## Raw data
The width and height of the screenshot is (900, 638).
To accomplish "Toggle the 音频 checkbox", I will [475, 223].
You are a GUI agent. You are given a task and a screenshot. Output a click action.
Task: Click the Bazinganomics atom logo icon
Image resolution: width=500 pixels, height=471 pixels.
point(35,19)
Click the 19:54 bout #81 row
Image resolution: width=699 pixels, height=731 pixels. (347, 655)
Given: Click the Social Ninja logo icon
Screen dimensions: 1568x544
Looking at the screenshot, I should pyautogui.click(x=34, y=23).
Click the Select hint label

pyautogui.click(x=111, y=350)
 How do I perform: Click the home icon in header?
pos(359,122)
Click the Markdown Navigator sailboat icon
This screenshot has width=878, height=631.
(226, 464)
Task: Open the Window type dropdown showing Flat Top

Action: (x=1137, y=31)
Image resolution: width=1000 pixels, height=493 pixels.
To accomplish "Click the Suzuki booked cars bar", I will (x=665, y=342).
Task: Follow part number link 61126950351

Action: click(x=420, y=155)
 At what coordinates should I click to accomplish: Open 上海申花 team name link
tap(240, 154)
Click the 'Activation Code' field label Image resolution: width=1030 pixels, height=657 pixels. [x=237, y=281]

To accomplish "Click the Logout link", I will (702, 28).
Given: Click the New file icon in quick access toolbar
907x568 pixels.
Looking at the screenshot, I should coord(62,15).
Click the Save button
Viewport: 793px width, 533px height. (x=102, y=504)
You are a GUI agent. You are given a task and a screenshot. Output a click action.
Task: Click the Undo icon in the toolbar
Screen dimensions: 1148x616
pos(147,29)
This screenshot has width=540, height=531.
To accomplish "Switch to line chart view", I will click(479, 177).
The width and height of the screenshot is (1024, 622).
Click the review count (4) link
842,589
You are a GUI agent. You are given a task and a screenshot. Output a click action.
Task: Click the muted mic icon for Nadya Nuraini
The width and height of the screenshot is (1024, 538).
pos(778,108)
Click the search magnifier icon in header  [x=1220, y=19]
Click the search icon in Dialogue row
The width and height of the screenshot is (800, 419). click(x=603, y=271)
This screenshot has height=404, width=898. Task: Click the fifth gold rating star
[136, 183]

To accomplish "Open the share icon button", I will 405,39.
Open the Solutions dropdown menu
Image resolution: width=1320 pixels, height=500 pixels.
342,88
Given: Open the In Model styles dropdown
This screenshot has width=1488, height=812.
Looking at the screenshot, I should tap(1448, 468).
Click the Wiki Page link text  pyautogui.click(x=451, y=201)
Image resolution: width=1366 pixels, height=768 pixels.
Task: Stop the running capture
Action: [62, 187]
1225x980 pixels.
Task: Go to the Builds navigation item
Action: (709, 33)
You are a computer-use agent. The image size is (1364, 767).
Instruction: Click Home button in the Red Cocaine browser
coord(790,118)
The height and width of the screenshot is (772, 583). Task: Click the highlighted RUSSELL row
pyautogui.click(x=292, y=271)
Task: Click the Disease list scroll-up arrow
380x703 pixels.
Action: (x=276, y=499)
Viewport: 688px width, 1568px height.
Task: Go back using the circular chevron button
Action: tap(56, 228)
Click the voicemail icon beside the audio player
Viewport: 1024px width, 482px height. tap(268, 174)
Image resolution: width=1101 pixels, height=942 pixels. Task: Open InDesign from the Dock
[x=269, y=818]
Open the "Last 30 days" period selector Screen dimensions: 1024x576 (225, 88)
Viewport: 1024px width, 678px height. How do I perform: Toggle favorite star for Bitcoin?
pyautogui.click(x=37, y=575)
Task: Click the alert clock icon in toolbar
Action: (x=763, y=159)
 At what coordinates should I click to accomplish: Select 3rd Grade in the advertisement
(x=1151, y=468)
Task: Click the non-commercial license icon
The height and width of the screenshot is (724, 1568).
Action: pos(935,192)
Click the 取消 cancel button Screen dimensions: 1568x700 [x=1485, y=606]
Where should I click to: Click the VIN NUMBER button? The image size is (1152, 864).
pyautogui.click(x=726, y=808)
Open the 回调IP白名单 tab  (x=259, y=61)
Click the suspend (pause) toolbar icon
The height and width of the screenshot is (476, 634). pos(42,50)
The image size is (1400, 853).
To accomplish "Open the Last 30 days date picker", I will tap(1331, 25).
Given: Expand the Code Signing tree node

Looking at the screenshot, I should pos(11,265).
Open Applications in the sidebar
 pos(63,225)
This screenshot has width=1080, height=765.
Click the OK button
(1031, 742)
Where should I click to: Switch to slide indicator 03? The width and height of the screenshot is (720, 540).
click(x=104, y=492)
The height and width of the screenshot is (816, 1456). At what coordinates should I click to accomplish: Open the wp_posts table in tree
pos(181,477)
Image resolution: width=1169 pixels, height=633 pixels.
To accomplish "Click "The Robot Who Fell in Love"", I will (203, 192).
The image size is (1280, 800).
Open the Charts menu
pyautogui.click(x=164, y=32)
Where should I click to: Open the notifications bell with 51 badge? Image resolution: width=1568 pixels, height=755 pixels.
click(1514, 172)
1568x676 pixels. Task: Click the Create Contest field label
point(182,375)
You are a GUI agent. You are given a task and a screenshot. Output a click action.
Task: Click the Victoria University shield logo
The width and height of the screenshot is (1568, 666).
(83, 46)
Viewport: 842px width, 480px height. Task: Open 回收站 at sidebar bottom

## Goal of the exercise
Write the lines again exactly, from the first line of the material above to the line that includes "Click the Markdown Navigator sailboat icon", both included. Leave out all the rest.

## Solved exercise
The width and height of the screenshot is (900, 638).
To accomplish "Toggle the 音频 checkbox", I will [475, 223].
You are a GUI agent. You are given a task and a screenshot. Output a click action.
Task: Click the Bazinganomics atom logo icon
Image resolution: width=500 pixels, height=471 pixels.
point(35,19)
Click the 19:54 bout #81 row
Image resolution: width=699 pixels, height=731 pixels. (347, 655)
Given: Click the Social Ninja logo icon
Screen dimensions: 1568x544
Looking at the screenshot, I should pyautogui.click(x=34, y=23).
Click the Select hint label

pyautogui.click(x=111, y=350)
 How do I perform: Click the home icon in header?
pos(359,122)
Click the Markdown Navigator sailboat icon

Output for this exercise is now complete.